Keyifli okumalar...
Dünyamın Tersi - 10.Bölüm: Saklanamayan Sır
***
Benim ellerim, tanıdık bir sıcaklığa özlem duyuyordu. Benim avuçlarım, kavradığı yanakların sıcaklığını arıyordu. Benim ellerim, uzandığında tutamadığı ellerin varlığını arıyordu.
Benim gözlerim, beni hayallere sürükleyen gözleri görmek için etrafı tarıyor. Benim gözlerim, her detayını ezberlemek istediği yüzü görmek istiyor.
Benim kalbim, kendisi için attığını hiçbir zaman hissedemediği bir kalp için hiç durmadan içimde çırpınıyor.
Umutlarım tükeniyor, hayallerim yıkılıyor, kalbim kırılıyor... İçimde bir zelzele oluyor ve ben hiçbir şey yapamıyorum. Beynim, onu unutmaya programlasa da kendini; kalbim, kendi bildiğini okumaya yemin etmiş gibi onun için atmaya devam ediyor.
Kollarım başkasına doladığımdan beri üşüyor, dudaklarım başka bir tene değdiği için alev alev yanıyor ve en kötüsü de gözlerim başkasının gözlerine bakarken ışıldadığı için gözyaşı döküyor.
Baran benim için o kadar güzel bir şey yapmıştı ki haberi yoktu. Telefonumu parçaladığı için ına kırılırım sanmıştı ta da kızarım... Ama bana iyilik yapmıştı. O telefondaki fotoğraflarımız, mesajlaşmalarımız ve geriye kalan her şey gitmişti.
Benim geçmişimi, duygularımın katili olan adam tek hamlesiyle silmişti. Anılar yoktu, hatıraların hatrı kalmamıştı. Biz artık farklı kişilerdik. Biz değildik, Baran ve Zehra adında iki yabancıydık.
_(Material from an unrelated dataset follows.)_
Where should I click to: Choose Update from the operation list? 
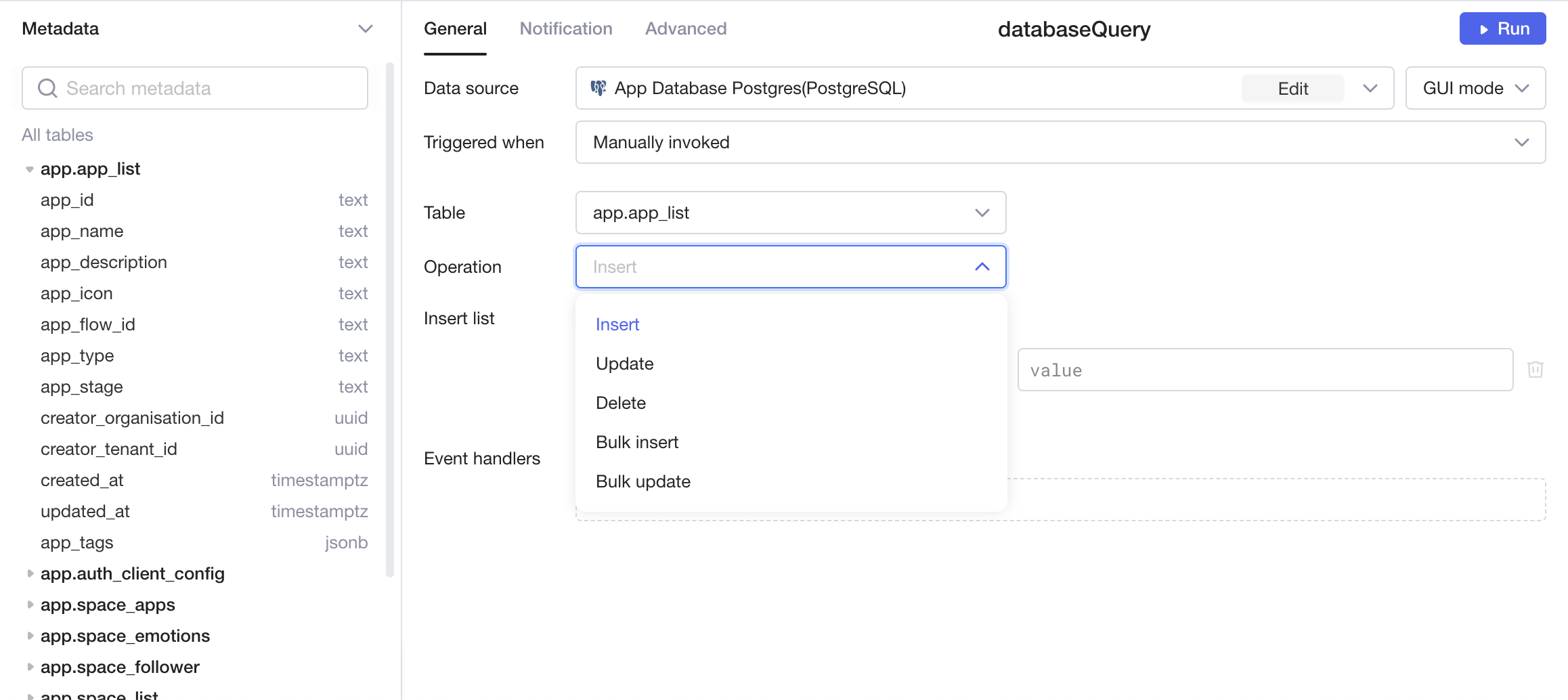pos(624,364)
Beni kaybettiğinde söylemişti yıllarca duymayı beklediğim iki kelimeyi. Bir anlamı kalmamıştı tabii o ayrı.
Evlenecek olan bir kadına sevdiğini söylemek nasıl bir aptallıktı?
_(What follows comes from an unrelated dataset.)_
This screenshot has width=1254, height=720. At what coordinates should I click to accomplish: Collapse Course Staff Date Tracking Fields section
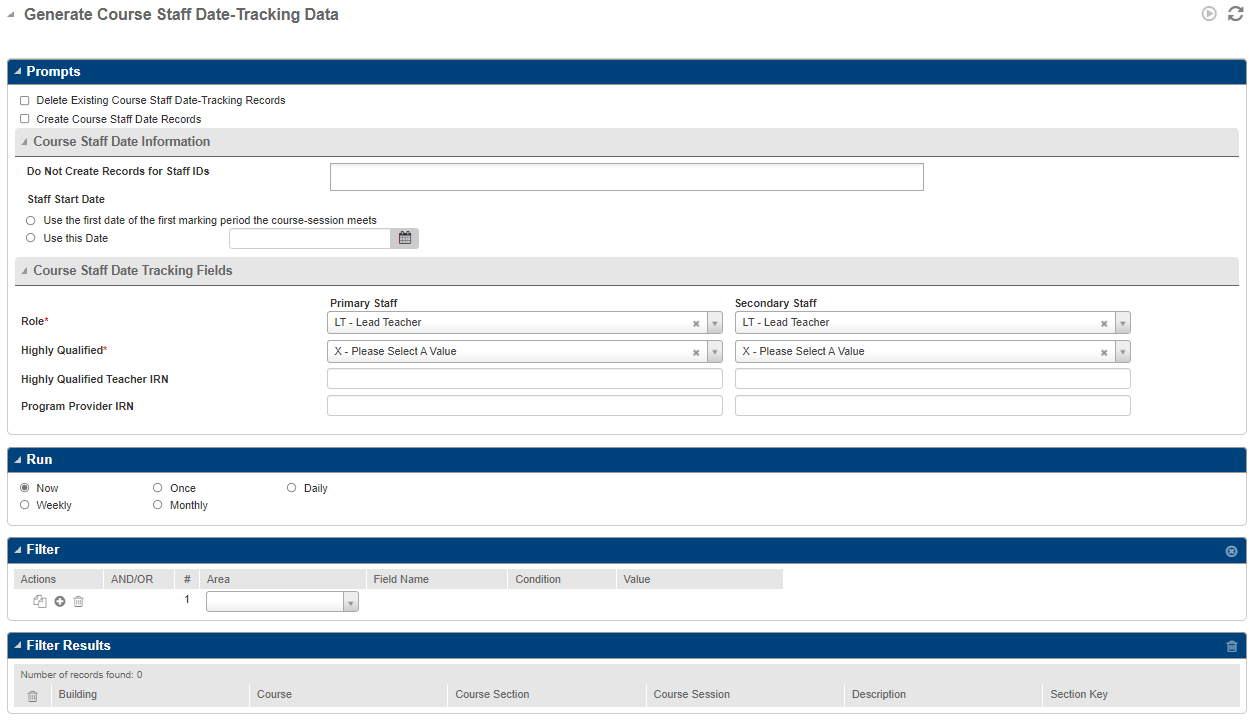point(24,271)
Ne sanıyordu? O sevdiğini söylediği gibi Yavuz'u silip onun kollarına mı atlayacaktım? Baran bu kadar aptallaşmış olabilir miydi?
Ben senden geçtim Baran. Senin kalbin bana kapılarını açmadı bende başka kalpte teselli buldum kendime. Senin umurunda olur mu bilmem ama seninleyken bile bu kadar mutlu değildim ben.
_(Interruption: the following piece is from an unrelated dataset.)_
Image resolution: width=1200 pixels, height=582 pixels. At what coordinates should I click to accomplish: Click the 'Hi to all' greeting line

Senden tek bir isteğim var Baran. Ne olursun, bana yaşattığın hiçbir şeyi başka bir kadına yaşatma. Ben çok yandım, başkası yanmasın.
"Kuzum, nasılsın?" Diyerek odama giren annemle bakışlarım elimdeki kırık telefondan ona döndü. Bana gülümsedi ve yatakta yanıma oturdu.
Sırtımı yasladığım yatak başlığına başımı da yasladım ve bacaklarımı kendime çekip anneme baktım. Her şeyi bilen ama benden çekinip hiçbir şey belli etmeyen anneme...
"Nasıl olayım anne?" Diye sordum gözlerim dolu doluyken. Anneme belki de ilk defa bu kadar açık bir şekilde duygularımı belli ediyordum. Bu duyguyu da tadabildiğim için çok mutluydum. "Baran gün geçtikçe saçmalıyor ve ben artık katlanamıyorum." Diye fısıldadım zar zor çıkan sesimle.
Annemin bakışları yüzümde dolandı. Gözleri beni anladığını bağıra bağıra baktı gözlerime. "Güzel yavrum benim." Dedi ve uzanıp saçlarımı okşadı. Onun da gözleri hafiften dolmaya başlamıştı. "Sen bu kadar vurulurken hiç mi aklına gelmedi abin?" Diye soran annemle dudaklarımda alaycıl bir gülümseme belirdi.
"Yavuz da abimin arkadaşıydı. Abim dedi mi bir şey? Hayır." Dedim ve gözümden damlayan bir damla yaşı elimin tersiyle sertçe sildim. Onun için artık ağlamak istemiyordum. "Ben ona yalvardım. Evliliğe gitmek üzere olan bir ilişkide aileler bilsin dedim ama o..." Dedim ve sessizce yutkundum. Kelimeler boğazımda bir yumru oluşturmuştu ve ben artık yutkunamıyordum bile. "Ama o benden her seferinde daha da uzaklaştı." Dediğimde annemin elleri sağ elimi sardı.
"O senden böyle uzaklaşırken hiç mi düşünmedin ayrılmayı? Belki sizin için ayrılık daha hayırlı olurdu annem, ha?" Dediğinde güldüm deli gibi ama güldükçe gözümden dökülen yaşlar arttı.
"Ben çok sevdim anne. Biz adını koymadığımız bir ilişki yaşadık yıllarca. Ben ona 12 senemi verdim ya, dile kolay." Dedim ve hayal kırıklığı dolu bakışlarım kırım telefonuma döndü. "Ama o ne yaptı? Beni kaybettiğinde ilk adımını attı." Soluklarım hızlandığında derin nefesler alıp vererek kendimi rahatlatmaya çalıştım. Annemin eli elimi okşarken gözlerimi kapattım bir süre.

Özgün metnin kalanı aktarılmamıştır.